With Budget Deal, Congress Can Reverse Recent Housing Voucher Losses

Policymakers’ recent bipartisan budget deal eliminates the risk of deep federal budget cuts in fiscal year 2020 and paves the way for Congress to provide more funding for key priorities. One priority should be the Housing Choice Voucher program, which due in part to repeated funding delays is now assisting tens of thousands fewer low-income families than it did two years ago.

Housing vouchers are highly effective, helping more than 5 million people — most of whom are children, seniors, or people with disabilities — in more than 2 million low-income households pay the rent and make ends meet. This assistance is critical at a time when a near-record 8.3 million renter households with very low incomes either pay more than half their income for rent or live in severely substandard housing, and only 1 in 4 eligible households receives assistance due to funding limitations.

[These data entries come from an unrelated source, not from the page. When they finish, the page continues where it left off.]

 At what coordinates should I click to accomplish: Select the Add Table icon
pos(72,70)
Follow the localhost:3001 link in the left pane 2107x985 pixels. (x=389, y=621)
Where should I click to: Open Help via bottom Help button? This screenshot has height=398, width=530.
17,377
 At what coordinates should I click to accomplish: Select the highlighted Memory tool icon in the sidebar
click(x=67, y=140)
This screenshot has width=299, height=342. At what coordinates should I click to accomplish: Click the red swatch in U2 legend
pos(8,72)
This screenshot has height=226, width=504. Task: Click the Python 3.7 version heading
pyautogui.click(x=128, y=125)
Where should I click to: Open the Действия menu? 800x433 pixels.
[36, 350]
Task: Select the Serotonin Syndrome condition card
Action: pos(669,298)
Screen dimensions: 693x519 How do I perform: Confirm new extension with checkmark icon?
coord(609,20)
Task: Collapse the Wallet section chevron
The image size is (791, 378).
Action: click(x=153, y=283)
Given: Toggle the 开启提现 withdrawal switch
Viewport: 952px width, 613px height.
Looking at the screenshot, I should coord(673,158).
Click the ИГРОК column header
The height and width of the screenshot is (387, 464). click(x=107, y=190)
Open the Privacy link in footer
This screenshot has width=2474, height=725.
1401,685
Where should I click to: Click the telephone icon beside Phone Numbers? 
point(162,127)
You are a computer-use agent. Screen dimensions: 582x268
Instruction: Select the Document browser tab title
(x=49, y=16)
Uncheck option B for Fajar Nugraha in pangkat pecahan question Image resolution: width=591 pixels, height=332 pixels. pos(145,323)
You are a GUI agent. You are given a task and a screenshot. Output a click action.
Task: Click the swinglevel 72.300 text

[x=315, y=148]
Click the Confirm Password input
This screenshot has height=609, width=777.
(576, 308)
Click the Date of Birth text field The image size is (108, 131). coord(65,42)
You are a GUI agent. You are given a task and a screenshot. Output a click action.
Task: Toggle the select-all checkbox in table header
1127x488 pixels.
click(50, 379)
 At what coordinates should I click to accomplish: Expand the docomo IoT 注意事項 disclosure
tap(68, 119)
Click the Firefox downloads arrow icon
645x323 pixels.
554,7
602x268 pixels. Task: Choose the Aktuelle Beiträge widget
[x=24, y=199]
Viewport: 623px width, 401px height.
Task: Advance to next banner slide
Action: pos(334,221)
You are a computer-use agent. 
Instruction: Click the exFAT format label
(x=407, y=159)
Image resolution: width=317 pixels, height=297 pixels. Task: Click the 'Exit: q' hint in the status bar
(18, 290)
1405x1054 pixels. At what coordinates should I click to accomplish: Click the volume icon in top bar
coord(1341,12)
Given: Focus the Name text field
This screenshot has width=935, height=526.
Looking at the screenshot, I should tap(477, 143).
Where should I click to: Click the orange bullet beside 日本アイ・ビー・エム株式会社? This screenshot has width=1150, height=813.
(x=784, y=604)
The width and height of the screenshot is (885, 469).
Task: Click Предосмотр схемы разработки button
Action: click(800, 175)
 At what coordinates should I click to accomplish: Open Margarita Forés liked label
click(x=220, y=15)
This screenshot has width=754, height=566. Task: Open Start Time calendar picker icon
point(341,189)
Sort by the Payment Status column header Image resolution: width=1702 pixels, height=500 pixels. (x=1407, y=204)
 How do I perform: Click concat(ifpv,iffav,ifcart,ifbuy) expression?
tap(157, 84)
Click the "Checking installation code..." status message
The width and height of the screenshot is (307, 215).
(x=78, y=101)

Unfortunately, the voucher program is now assisting fewer low-income families than it did in 2017 in part because of funding delays caused by policymakers’ recent battles over the discretionary budget. Policymakers delayed final funding decisions well beyond the October 1 start of the fiscal year in 2017, 2018, and 2019, when the President didn’t sign the final bills into law until the following May, March, and February, respectively. When that happens, the state and local housing agencies that administer vouchers must make difficult decisions about how many vouchers to renew amid rising rental costs and deep uncertainty about their final program budgets. Many react cautiously by reissuing fewer vouchers when families leave the program, thereby reducing the number of households that the program assists while they await policymakers’ final decisions. This reaction, while understandable, worsens the problem: serving fewer families in one year also reduces agencies’ funding eligibility in the next year because eligibility for most agencies is based on voucher usage and costs in the prior year.

In addition, Congress failed to anticipate a jump in program costs in 2017, which caused funding shortfalls at housing agencies across the country. This has all created a downward spiral in the voucher program, as the number of households using housing vouchers fell by 50,000 from March 2017 to September 2018. (See figure.)

To reverse this trend, Congress must approve, in a timely fashion, a final appropriation bill that sets adequate voucher program funding levels for 2020. That would reassure housing agencies that if they use the funds that Congress provided for 2019 to restore vouchers to families that need them, thereby beginning to reverse the recent losses, sufficient funds will be available to continue that assistance next year.

The House took a strong first step to reverse the decline in June by approving a bill that includes $23.8 billion for the program, a $1.2 billion increase over 2019. Any Senate bill should at minimum match these funding levels, which we estimate would be sufficient to renew all vouchers that families will likely use this year while providing vouchers for an additional 9,000 households: 4,500 homeless veterans and 4,500 families and youth that are homeless or living in areas of concentrated poverty (and participating in a promising mobility demonstration that the House bill also funds), or that child welfare agencies have identified as being at risk. Another House bill provision worth including would authorize the Department of Housing and Urban Development to provide modest additional funds to housing agencies that are now serving fewer families because of the recent funding disruptions, which would help them restore housing vouchers to needy families on their waiting lists.

Taken together, these provisions would help reverse the recent loss of housing vouchers and enable more families, including veterans, to secure decent, stable housing. While the housing voucher program is not the only area in which Congress should boost funding — the House bill also includes important investments in the public housing, homeless assistance grant, and Family Self-Sufficiency programs, for instance — it should certainly be a high priority.